Festival Marsatac 2004
Après avoir fait ses dents sur le hip hop, s’être ouvert à l’électro et connu de nombreux déboires au fil des ans, le festival marseillais Marsatac réussit cette année une édition plurielle qui accueille entre autres le quartet Nouvelle Vague et ses relectures de quelques classiques punk ou new wave.
De nouvelles directions
Après avoir fait ses dents sur le hip hop, s’être ouvert à l’électro et connu de nombreux déboires au fil des ans, le festival marseillais Marsatac réussit cette année une édition plurielle qui accueille entre autres le quartet Nouvelle Vague et ses relectures de quelques classiques punk ou new wave.

◆ ◆ ◆ ◆ ◆

▶ _Exercice écrit 1_
Pour le texte sur le festival Marsatac, indiquez si chacune des affirmations suivantes concorde avec lui (oui ou non) et citez à l'identique les mots du texte qui le déterminent : (a) Marsatac est un festival marseillais. (b) Le quartet Nouvelle Vague revisite des classiques du jazz. (c) Le festival a fait ses débuts avec l'électro.

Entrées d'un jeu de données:
◆ ◆ ◆ ◆ ◆

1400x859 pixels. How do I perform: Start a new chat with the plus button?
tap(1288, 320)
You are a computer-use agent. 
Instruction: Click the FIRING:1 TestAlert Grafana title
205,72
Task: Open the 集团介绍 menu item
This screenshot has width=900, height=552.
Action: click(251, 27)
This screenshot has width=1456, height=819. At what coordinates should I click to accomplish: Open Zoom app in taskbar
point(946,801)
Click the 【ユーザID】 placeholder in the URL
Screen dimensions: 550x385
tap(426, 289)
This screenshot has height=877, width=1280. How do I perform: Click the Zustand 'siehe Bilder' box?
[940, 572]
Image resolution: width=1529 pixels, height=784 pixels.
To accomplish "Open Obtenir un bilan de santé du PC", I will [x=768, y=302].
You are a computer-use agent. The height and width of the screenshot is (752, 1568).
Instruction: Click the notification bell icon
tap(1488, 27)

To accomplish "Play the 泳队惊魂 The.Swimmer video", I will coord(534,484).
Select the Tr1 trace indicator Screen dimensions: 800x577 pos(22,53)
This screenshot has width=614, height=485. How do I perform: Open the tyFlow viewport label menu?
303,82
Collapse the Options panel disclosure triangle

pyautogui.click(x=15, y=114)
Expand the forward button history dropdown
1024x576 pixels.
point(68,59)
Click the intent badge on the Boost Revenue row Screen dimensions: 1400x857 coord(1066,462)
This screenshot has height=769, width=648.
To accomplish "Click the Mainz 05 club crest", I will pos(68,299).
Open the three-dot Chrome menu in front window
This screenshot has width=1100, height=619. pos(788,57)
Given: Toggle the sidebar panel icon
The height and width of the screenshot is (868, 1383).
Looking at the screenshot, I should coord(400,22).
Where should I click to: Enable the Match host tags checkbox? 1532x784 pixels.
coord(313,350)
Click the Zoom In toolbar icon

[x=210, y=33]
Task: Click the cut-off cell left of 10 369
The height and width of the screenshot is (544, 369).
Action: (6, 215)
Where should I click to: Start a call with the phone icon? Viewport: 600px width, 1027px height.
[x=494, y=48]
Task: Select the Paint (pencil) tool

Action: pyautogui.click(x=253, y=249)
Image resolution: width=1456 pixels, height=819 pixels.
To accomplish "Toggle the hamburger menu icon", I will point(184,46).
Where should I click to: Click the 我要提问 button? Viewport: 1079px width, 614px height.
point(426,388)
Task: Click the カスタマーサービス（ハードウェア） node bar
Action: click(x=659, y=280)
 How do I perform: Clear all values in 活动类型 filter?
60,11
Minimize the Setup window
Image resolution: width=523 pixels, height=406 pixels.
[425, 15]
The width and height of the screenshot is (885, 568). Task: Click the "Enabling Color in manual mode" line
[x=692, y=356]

◆ ◆ ◆ ◆ ◆

▶ _Exercice écrit 2_
Recopiez à l'identique les lignes des entrées, depuis celle qui contient « Where should I click to: Start » jusqu'à la dernière ligne des entrées, ces deux lignes comprises.

▶ _Réponse attendue 1_
(a) Oui : « le festival marseillais Marsatac ».
(b) Non : « ses relectures de quelques classiques punk ou new wave ».
(c) Non : « Après avoir fait ses dents sur le hip hop, s’être ouvert à l’électro ».

▶ _Réponse attendue 2_
Where should I click to: Start a call with the phone icon? Viewport: 600px width, 1027px height.
[x=494, y=48]
Task: Select the Paint (pencil) tool

Action: pyautogui.click(x=253, y=249)
Image resolution: width=1456 pixels, height=819 pixels.
To accomplish "Toggle the hamburger menu icon", I will point(184,46).
Where should I click to: Click the 我要提问 button? Viewport: 1079px width, 614px height.
point(426,388)
Task: Click the カスタマーサービス（ハードウェア） node bar
Action: click(x=659, y=280)
 How do I perform: Clear all values in 活动类型 filter?
60,11
Minimize the Setup window
Image resolution: width=523 pixels, height=406 pixels.
[425, 15]
The width and height of the screenshot is (885, 568). Task: Click the "Enabling Color in manual mode" line
[x=692, y=356]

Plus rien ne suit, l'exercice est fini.